Шрифт:
При таком понимании модальной власти знаменитые диалоги Платона о природе справедливости могут предстать в несколько ином свете, особенно когда его позицию выражает его неотцензурированный представитель, Сократ. Ключевым моментом выступает цитата, сфабрикованная Фукидидом в пятой книге «История Пелопоннесской войны». Один афинский дипломат рассказывает своему коллеге, представляющему страну, которая скоро будет завоевана, что «право, как водится, это вопрос лишь среди равных по власти, тогда как сильные делают то, что могут, а слабые терпят то, что должны». Эта цитата считается предпосылкой для диалектической встречи Сократа с Фрасимахом в «Государстве», где последний доказывает, что «сила создает право» 7 . Содержание вопросов Сократа не вполне совпадает с тем, как оно обычно представляется. Сократ понимает Фрасимаха в том смысле, будто, по мнению последнего, право на правление предполагается самой идеей могущества, на что он отвечает, что право на правление достается тому, кто обнаруживает, что никто другой не стал бы лучшим вождем, а значит, сила правителя вытекает из этого факта. Короче говоря, Сократ переворачивает утверждение Фрасимаха: право создает силу.
7
Соответствующая цитата из русского перевода Фукидида: «Ведь вам, как и нам, хорошо известно, что в человеческих взаимоотношениях право имеет смысл только тогда, когда при равенстве сил обе стороны признают общую для той и другой стороны необходимость. В противном случае более сильный требует возможного, а слабый вынужден подчиниться» [Фукидид. История. Кн. 5. 89]. Из Платона: «… я называю справедливостью выполнение того, что пригодно сильнейшему» [Платон. Государство. 341a]. – Примеч. пер.

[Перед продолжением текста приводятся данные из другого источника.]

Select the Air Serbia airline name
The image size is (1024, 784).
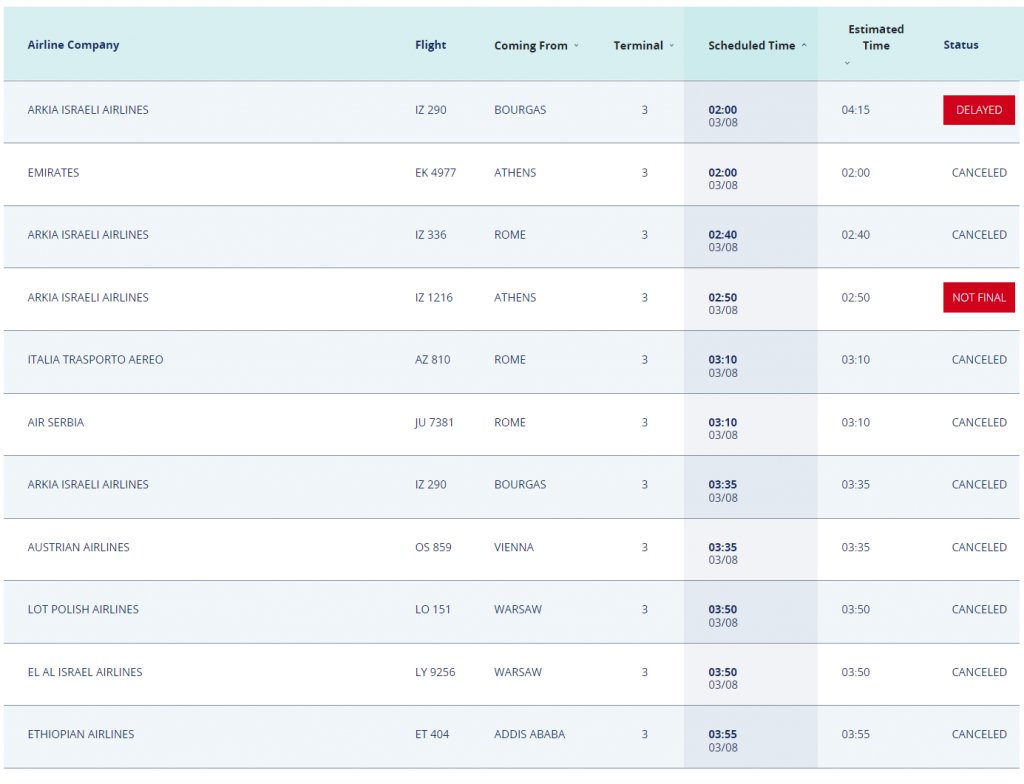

Но как именно мы должны анализировать контрдовод Сократа? В конечном счете, «право» в этом контексте означает, судя по всему, не что иное, как «сравнительное преимущество». Более того, было бы анахронизмом предполагать, что Сократ имеет в виду некую стандартную демократическую процедуру, которая наделяла бы правом на правление на основе, скажем, результатов голосования. Афиняне практиковали аккламацию и выборы путем жеребьевки. Скорее, он имеет в виду нечто гораздо более неопределенное и в то же время похожее на игру. «Сила» оценивается в зависимости от восприятия того, что серьезных альтернатив не существует, что кандидат «почти что необходим», а потому получает право править. Как именно публично доказывается эта почти полная необходимость – вопрос открытый, однако Сократа вполне можно понять в том смысле, что его тезис подразумевает согласие правителя и подвластного. Другими словами, обе стороны должны каким-то образом – мирным путем или насильственным, дискурсивным или интуитивным – прийти к согласию о том, что одна сторона лучше годится для правления, то есть интересы обеих сторон оптимизированы таким соглашением.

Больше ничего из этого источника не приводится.